EC: Proposal on car emissions testing in real driving conditions tabled
In response to a ruling by the General Court, today the Commission proposes to reinsert certain aspects of Real Driving Emissions testing (RDE) into legislation to be adopted by the European Parliament and Council.
The European Commission has been very active in promoting air quality, fighting climate change and supporting a shift to clean mobility. Actions include new and more reliable emissions tests in real driving conditions as well as an improved laboratory test. These efforts are already yielding results. New types of diesel vehicles tested both in the laboratory and on the road under real-world conditions and placed on the market since September 2017 emit significantly less than older types of diesel vehicles.
In December 2018, the General Court annulled some of the provisions of EU legislation on Real Driving Emissions testing. The Court judged that so-called “conformity factors” should not have been adopted via comitology procedure, but via ordinary legislative procedure. The annulment is of a partial nature and does not affect the actual RDE test procedure, which remains in force and must still be conducted at type-approval.
The Court delayed the effects of the partial annulment until February 2020 to give time to the Commission to implement the judgment.

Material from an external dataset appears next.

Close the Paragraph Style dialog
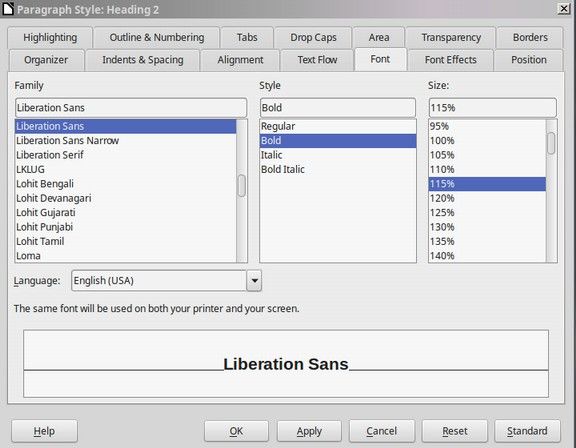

To avoid legal uncertainty on the type approvals granted since September 2017 – when the RDE test procedure became mandatory – the Commission proposes today to reinsert the same conformity factors into the legal text. The Commission is tabling the legal proposal via the ordinary legislative procedure, as requested by the General Court. The Commission thereby acts to ensure the necessary legal certainty for national authorities, industry and consumers.
Once adopted by the European Parliament and the Council, the Regulation will be directly applicable in all Member States and will become mandatory 3 days after publication in the EU Official Journal.

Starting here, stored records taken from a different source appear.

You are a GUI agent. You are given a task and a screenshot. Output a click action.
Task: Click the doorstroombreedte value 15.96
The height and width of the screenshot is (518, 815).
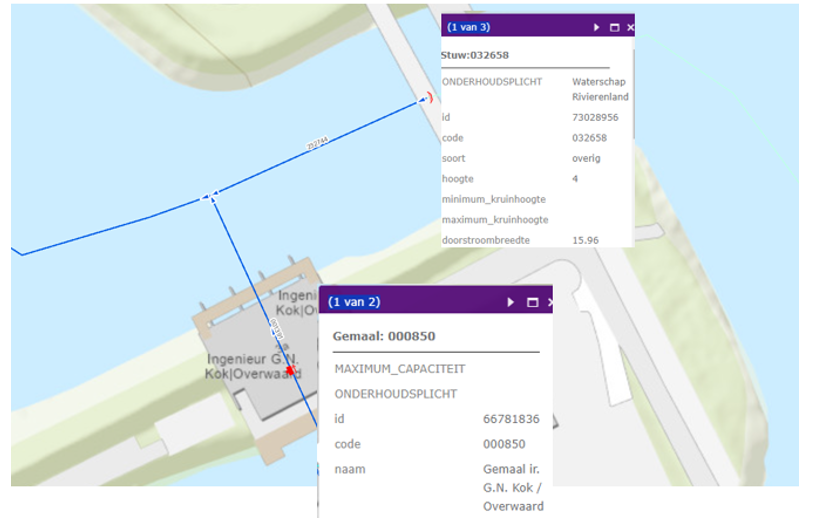[585, 240]
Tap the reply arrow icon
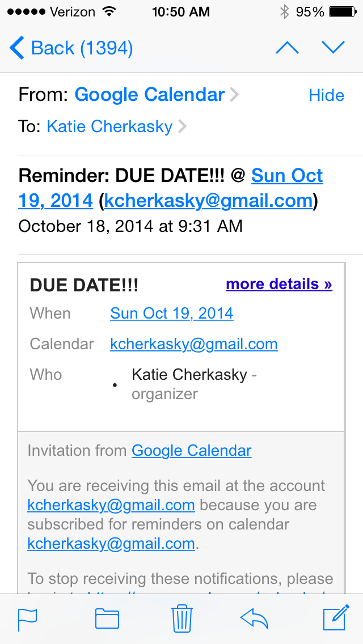363x644 pixels. (x=254, y=618)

The legal framework for RDE was developed in comitology procedure, where the Commission makes a proposal to national experts, which may amend the proposal before voting. The text is then submitted to the European Parliament and Council for endorsement or rejection. This was the procedure followed for the adoption of RDE Act 2 (Regulation 2016/646), where the compromise found by Member State experts on 28 October 2015 was subsequently endorsed by the European Parliament and the Council.
In December 2018, the General Court annulled some of the provisions of RDE Act 2, namely the so-called “conformity factors”. Conformity factors establish the allowed discrepancy between the regulatory emissions limit that is tested in laboratory conditions and the values of the RDE procedure when the car is driven by a real driver on a real road, with the aim to progressively reduce this discrepancy.

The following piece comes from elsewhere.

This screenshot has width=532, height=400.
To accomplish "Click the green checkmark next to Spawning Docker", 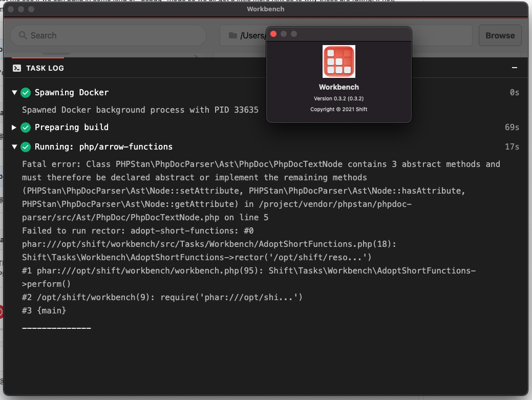I will tap(26, 93).
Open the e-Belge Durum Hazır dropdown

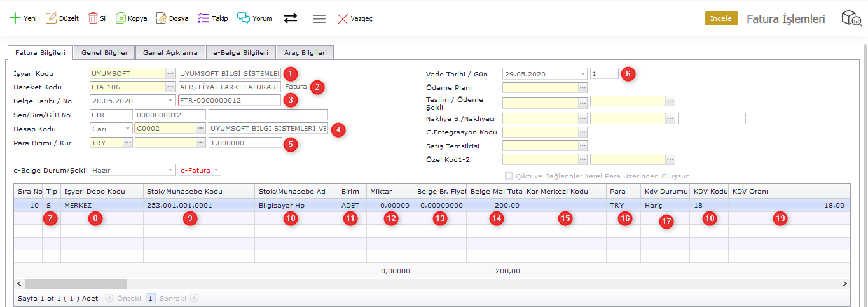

In its ruling, the General Court did not question the technical necessity of the conformity factors, but considered that the Commission exceeded its implementing powers when establishing the RDE conformity factors through comitology instead of co-decision legislation (= ordinary legislative procedure). The Commission lodged an appeal against the General Court judgement in February 2019 on the grounds that it disagrees with the Court’s legal assessment that the Commission exceeded its implementing powers.